Avery, Macleod, McCarty 1944: purified DNA< RNA and protein from type S bacteria and added it to the
R strain. Initial experiments suggested that purified DNA extract converted R strain to S strain.
Problems - purification by nature will always contain some contaminants. could be argued that the
contaminant is the genetic material.
Hershey and Chase 1952 - DNA genetic material of T2 bacteriophage - bacteriophage contains
blueprint to replicate itself in a living host - Needed a way to distinguish T2 protein from T2 DNA -
radioisotopes: 35S used to label proteins, 32P used to label DNA - mixed labelled phage with E. coli
host.
Erwin Chargoff - isolated DNA, measured the levels of the 4 nitrogenous bases - found that the level of
A to T and C to G was the same - suggested that DNA was made up of equal quantities of purines and
pyrimidines.
Initiation and unwinding - assembly of a replication fork - fork is generated by a complex of proteins -
e.coli mechanism established by in vitro studies - major initiator protein is the dnaA protein - recruits
DNA helicase (dnaB) and DNA primase (dnaG) proteins - helicase bound by an inhibitor protein (dnaC),
which is released to allow DNA binding at replication origin - helicase begins to unwind DNA
DNA helicases – break the H bonds that join the complementary bases – SSB protein – stop the
unwound DNA from re-joining – Topoisomerases (DNA Gyrase) – reduce the torsional strain caused by
the unwinding of the double helix
Primer synthesis - marks the beginning of synthesis of the new DNA molecule - primers- short stretches
of nucleotides synthesized by an RNA polymerase - primers are required because DNA polymerases can
only add deoxyribonucleotides to the 3’-OH group of an existing chain and cannot begin synthesis de
novo - after elongation is complete, primer removed and replaced with DNA nucleotides.

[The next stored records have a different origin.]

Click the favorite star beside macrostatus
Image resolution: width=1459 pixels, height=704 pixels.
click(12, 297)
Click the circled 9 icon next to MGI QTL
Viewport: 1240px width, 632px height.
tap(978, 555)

Pol I – 928 amino acids – adds the correctly paired nucleotides to a template strand – catalysed
synthesis of DNA in in vitro when provided with all 4 deoxynucleotide-5’-triphosphates, template strand
and a primer. Incoming dNTPs form H bonds with the template strand, DNA Pol breaks bond between 1 st
and 2nd phosphate in dNTP releasing pyrophosphate
Properties of DNA pol – bases are selected within DNA Pol active site by complementary base pairing
with template strand -- chain growth is in the 5’ to 3’ direction and is anti-parallel to template – DNA
Pol cannot initiate DNA synthesis de novo
DNA replication – DNA strand at origin of rep creates 2 forks – primers initiate synthesis, 1 st Okazaki
fragment is made in opposite direction for lagging strand, leading strand elongates and 2 nd Okazaki
fragment made , 3rd Okazaki fragment made and 1st + 2nd are connected together via DNA ligase
Termination at Ter sites requires action of Tus protein, bound Tus proteins prevent strand displacement
by helicase, the orientation of the protein is what blocks the replication fork.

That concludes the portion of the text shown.